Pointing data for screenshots
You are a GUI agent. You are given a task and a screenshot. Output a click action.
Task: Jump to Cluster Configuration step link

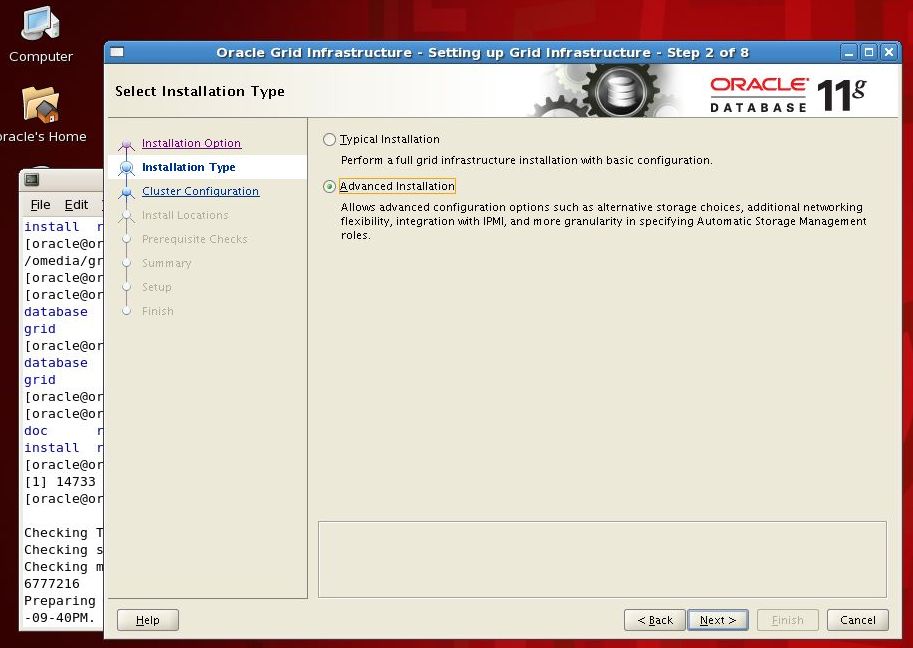[200, 192]
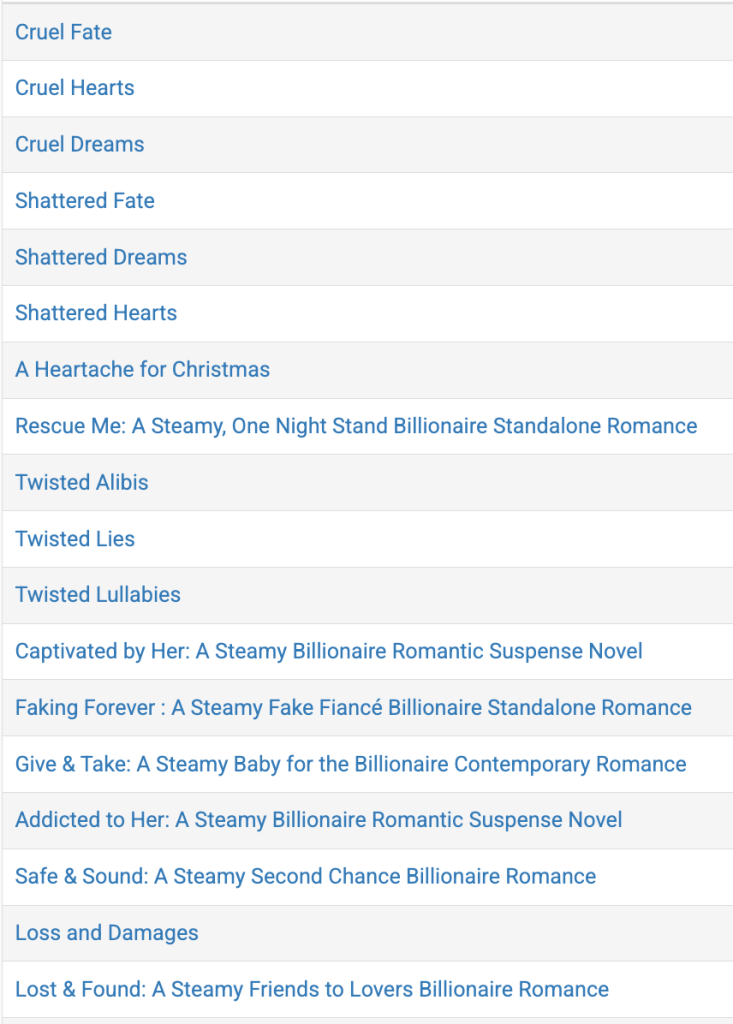Open the Cruel Fate link
The width and height of the screenshot is (733, 1024).
pyautogui.click(x=63, y=32)

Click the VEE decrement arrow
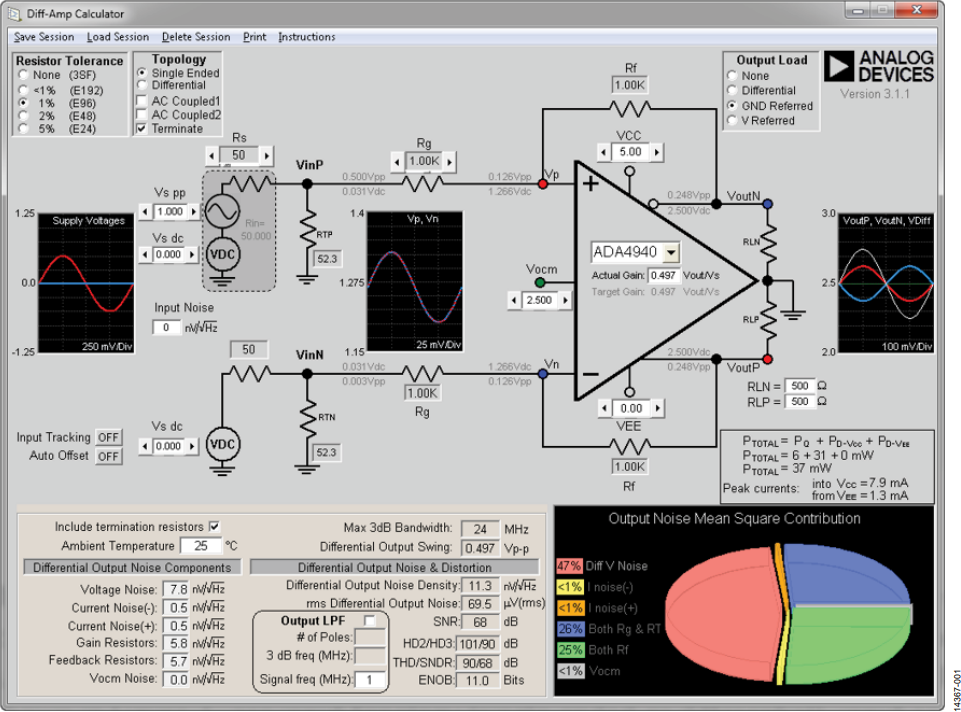[605, 408]
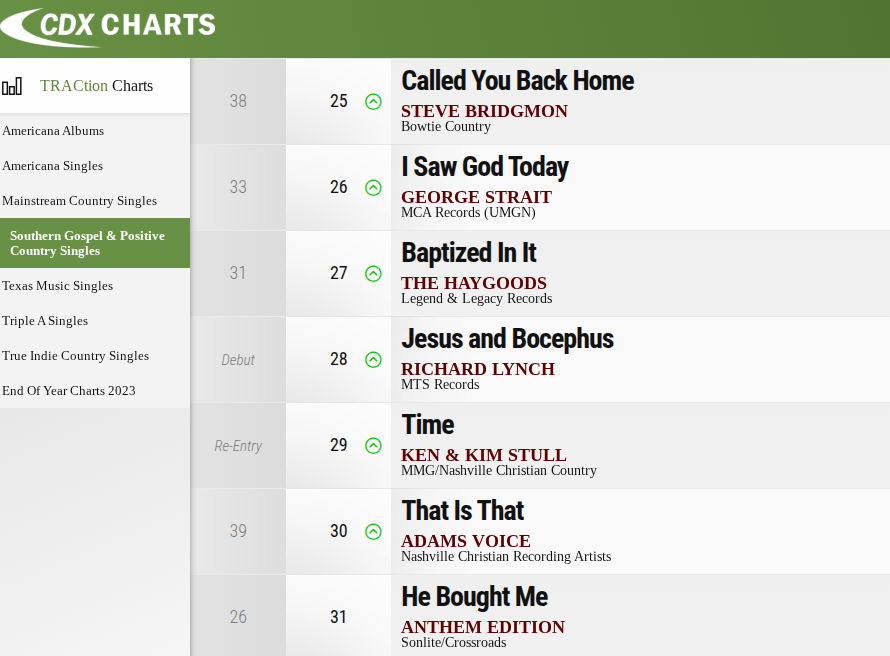
Task: Click green up arrow beside rank 28
Action: [x=373, y=359]
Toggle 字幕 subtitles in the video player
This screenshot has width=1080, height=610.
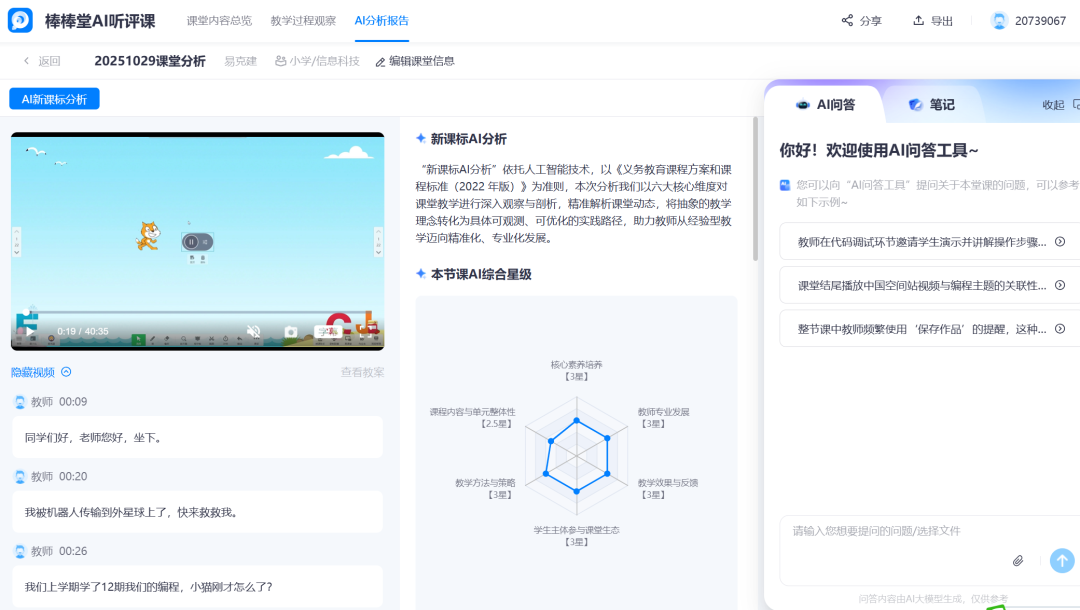[x=328, y=331]
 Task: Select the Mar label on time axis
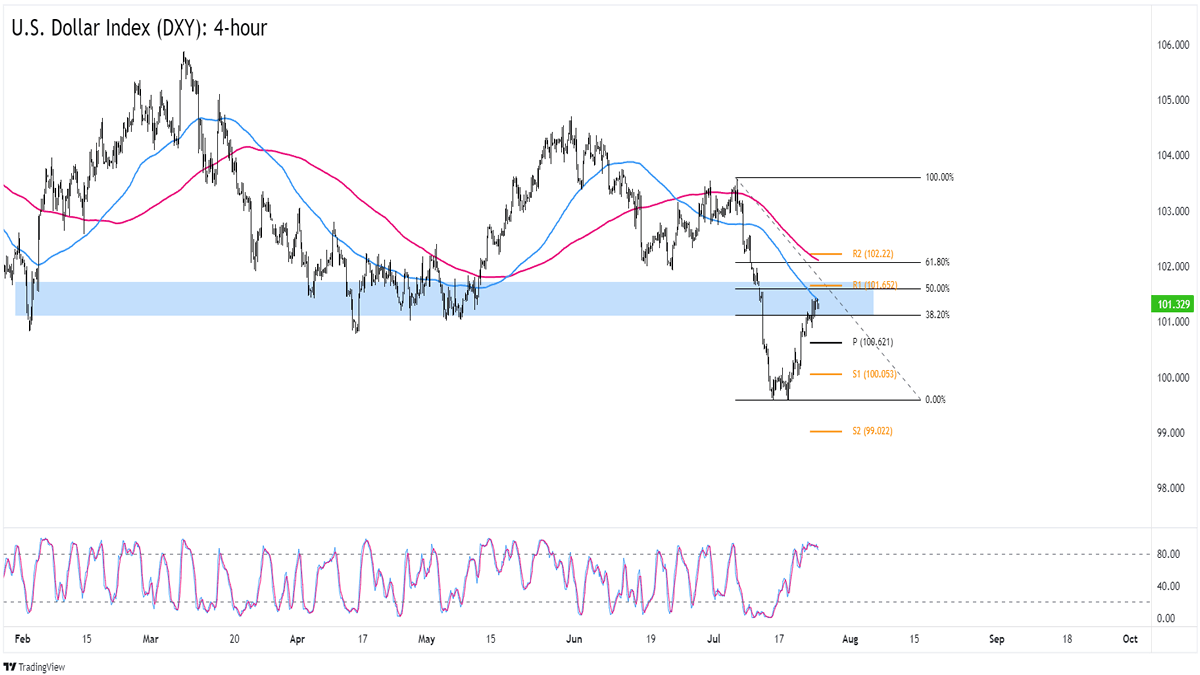pos(149,638)
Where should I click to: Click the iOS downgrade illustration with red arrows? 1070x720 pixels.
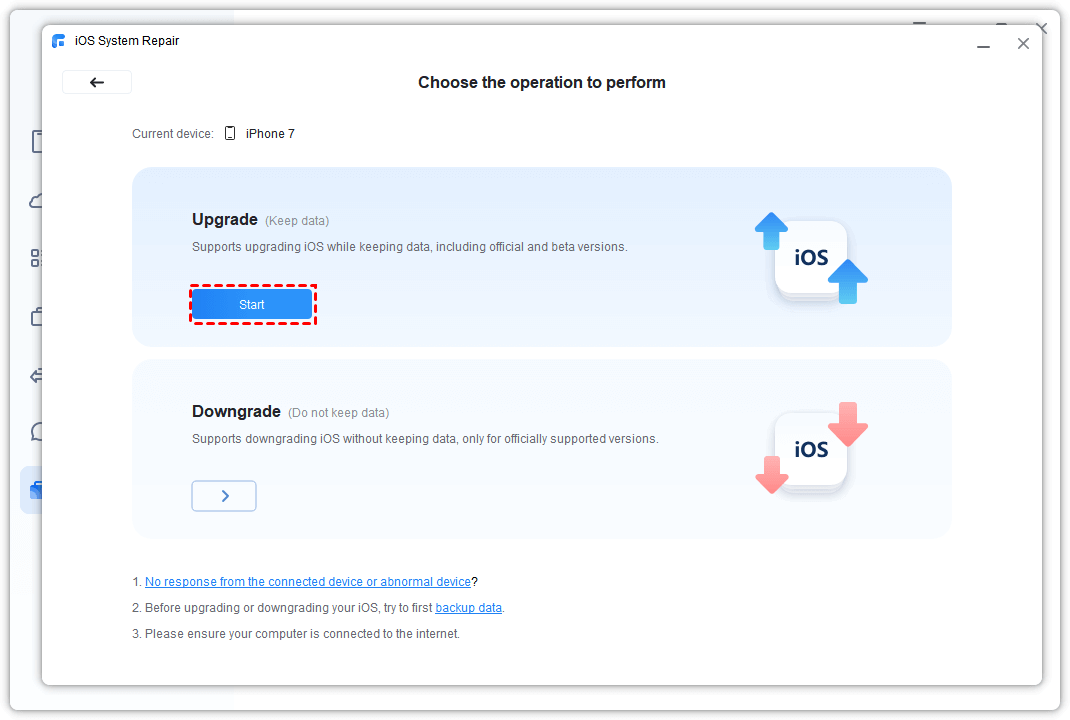[x=811, y=448]
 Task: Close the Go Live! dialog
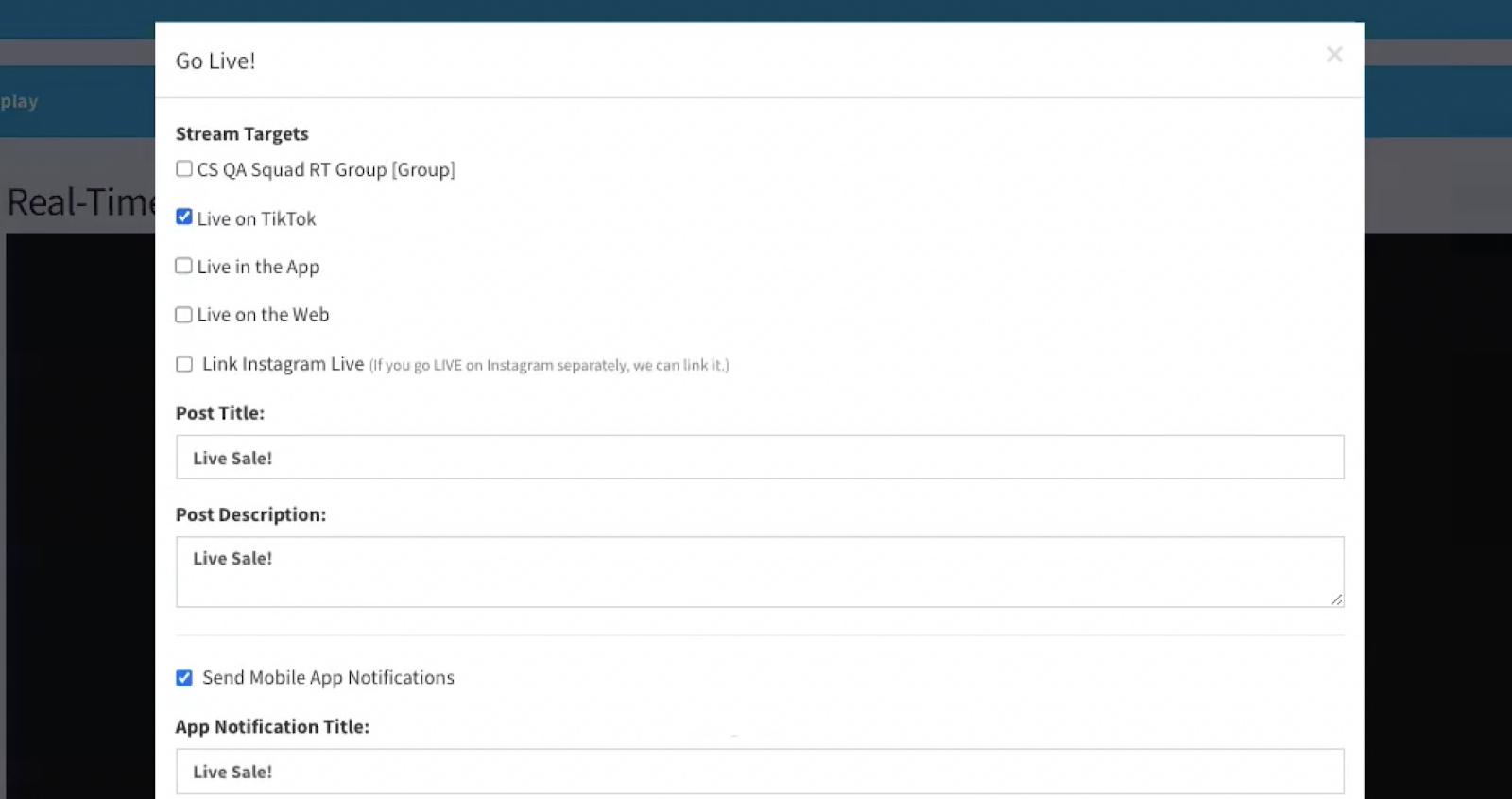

#### [Work to complete]
Print every one of the rows above again word for word, omitting the pictures.

#### [Answer to the exercise]
You are a GUI agent. You are given a task and a screenshot. Output a click action.
Task: Jump to Cluster Configuration step link

[200, 192]
Open the Cruel Fate link
The width and height of the screenshot is (733, 1024).
pyautogui.click(x=63, y=32)

Click the VEE decrement arrow
[605, 408]
Task: Click green up arrow beside rank 28
Action: [x=373, y=359]
Toggle 字幕 subtitles in the video player
This screenshot has width=1080, height=610.
[x=328, y=331]
 Task: Select the Mar label on time axis
pos(149,638)
Where should I click to: Click the iOS downgrade illustration with red arrows? 1070x720 pixels.
[x=811, y=448]
 Task: Close the Go Live! dialog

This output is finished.